Lattice QCD: Lattice QCD is our main tool for understanding non-perturbative aspects of QCD. Numerical evaluation of hadronic matrix elements is crucial to progress in many areas of particle physics. The last decade has witnessed an enormous increase in the power of lattice methods. Lattice QCD has enabled the computation of weak matrix elements at the percent level, along with precise determination of the QCD couplings and the quark masses. Computations of the decay constants of the D and Ds mesons provide striking examples of recent progress.

Model building

In particle physics, the term model building refers to a construction of new quantum field theories beyond the SM that have certain features making them attractive theoretically or for possible observations in the near future. A model builder typically chooses new quantum fields and their new interactions, attempting to make their combination realistic, testable and physically interesting. In particular, an interesting new model should address questions left unanswered in the Standard Model.

TeV-scale model building: For TeV model building, the idea of supersymmetry, which can potentially resolve the hierarchy problem, has been an important driver of experiments. Supersymmetry predicts an array of new particles, often with properties which are a prior known, and this has led to a variety of experimental searches looking directly for these new particles.

Many of the searches for dark matter via direct detection have focused on the lightest supersymmetric particle, which is a natural candidate for dark matter. Models of leptogenesis provide a very strong motivation to map out the parameters of the neutrino sector in great detail, especially the CP properties.

In the LHC era, in which trigger bandwidth is critical and backgrounds are large, it is important to have models that cover as many signatures as possible. Split supersymmetry suggests quasi-stable gluons and leads to searches for out-of-time decays. Other models lead to quasi-stable charged particles or displaced vertices.

Having a large number of exotic models significantly expands the range of search strategies at the LHC experiments, reducing the likelihood of missing critical signals of new phenomena.

Flavor model building: The origin of the quark, lepton, and in recent years the neutrino mass matrices are among the great mysteries in particle theories. Theorists have explored a variety of ideas for understanding the hierarchies observed in the quark and charged lepton mass matrices. These have included, but are hardly limited to, flavor symmetries with small breakings, warped and extra dimension models, and composite and Technicolor models.

Grand unified theories: Grand unified theories (GUTs) are proposals to unify the strong, weak, and electromagnetic interactions into a single force. The quantitative unification of the three SM gauge couplings at the energy scale MG is one of the cornerstones of the GUTs paradigm. It is obviously of direct phenomenological relevance. Gauge coupling unification is best understood in the framework of effective field theory (EFT) [19]. They also unify quarks, leptons, anti-quarks and anti-leptons of each family into common multiplets. Such an arrangement would explain the coexistence of quarks with leptons, their quantum numbers, and the quantization of electric charge.

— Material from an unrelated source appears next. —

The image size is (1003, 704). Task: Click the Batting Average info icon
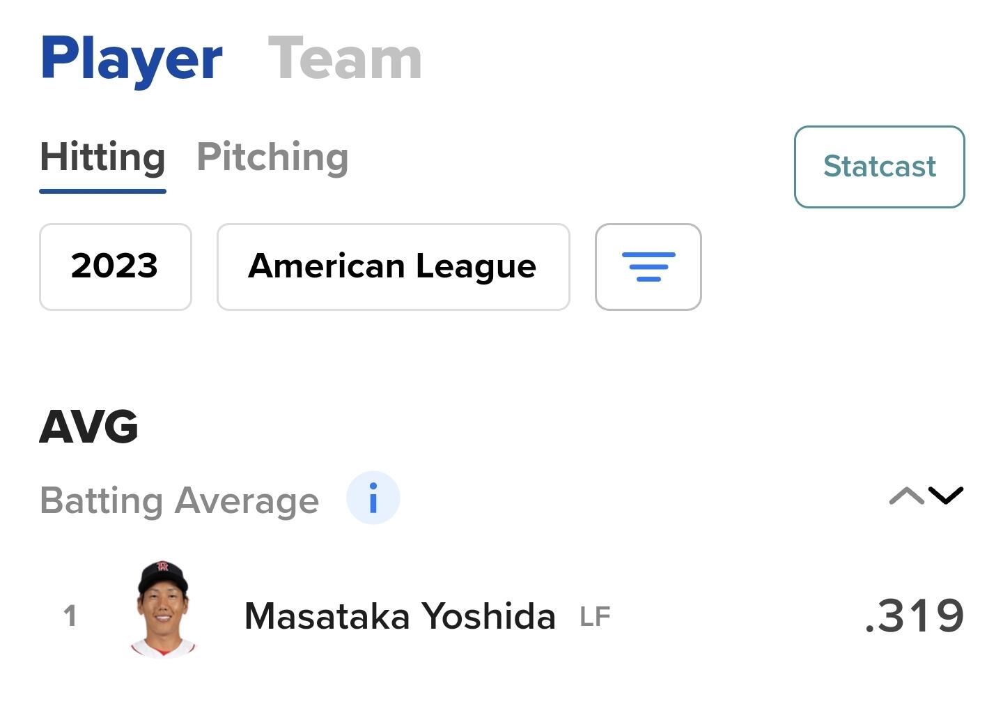click(373, 498)

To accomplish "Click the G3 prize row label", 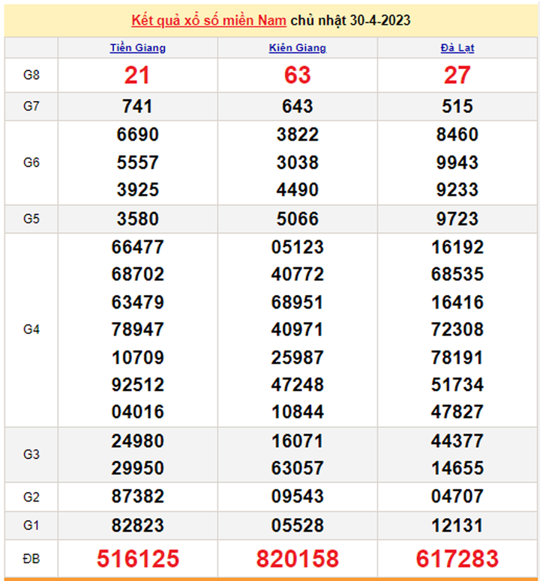I will [x=31, y=454].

This unification is the principal direct evidence for GUTs. But the study of these theories has had other impacts. GUTs stimulated proton decay experiments, which helped solve the solar neutrino problem, and led to the discovery of atmospheric neutrino oscillations, and to the detection of neutrinos from a supernova.

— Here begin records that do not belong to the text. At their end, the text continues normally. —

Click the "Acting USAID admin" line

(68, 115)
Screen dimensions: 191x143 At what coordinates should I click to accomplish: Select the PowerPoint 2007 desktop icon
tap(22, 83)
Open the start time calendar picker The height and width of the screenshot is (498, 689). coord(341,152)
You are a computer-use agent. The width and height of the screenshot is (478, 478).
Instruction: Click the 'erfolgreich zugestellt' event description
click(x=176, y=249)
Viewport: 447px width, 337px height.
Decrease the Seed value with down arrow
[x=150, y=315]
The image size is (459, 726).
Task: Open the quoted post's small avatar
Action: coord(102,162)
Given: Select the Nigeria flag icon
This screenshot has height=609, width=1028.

String theory model building: There are many challenges in connecting string theory to the real world, but consideration of string models has profoundly influenced ideas for particle physics models. Some of these ideas include an understanding of light Higgs bosons, theorems demonstrating the absence of continuous global symmetries, the role of discrete symmetries, ideas for the origin of repetitive generations, a natural setting for the Peccei-Quinn solution of the strong CP problem, candidate fields and mechanisms for inflationary cosmology.

We anticipate further progress in this field, exploiting theoretical developments and responding to experimental discoveries and exclusions.

Astroparticle physics and cosmology

The combination of a cosmological constant with a distribution of cold dark matter particles after an initial period of inflationary expansion is now considered the SM of cosmology. This model has provided a simple explanation of diverse physical phenomena in the Universe.

However, even if this simple picture continues to be borne out, there is much still to explain, including the reason the cosmological constant has the value it does, the origin of cosmological density perturbations, and the nature of dark matter. Theorists have proposed a range of dark matter candidates.

Astrophysical and cosmological theory also plays a key role in the interpretation of a wide variety of current and future measurements, including dark matter experiments, massive galaxy surveys, gravitational lensing observations, and cosmic microwave background data.

The hypothesis of inflation came from particle theory, emerging from ideas about grand unification and monopoles. It is now a central part of the Cosmic Frontier and of the Theory program.

String theory, quantum gravity and foundational questions

The SM developed, in significant part, from theorists delving into fundamental questions in field theory. These included the demands of renormalizability and unitarity and the related constraint of freedom from anomalies. Its development and full understanding required that theorists master previously unfamiliar topics in mathematics such as group theory, topology and the theory of fiber bundles.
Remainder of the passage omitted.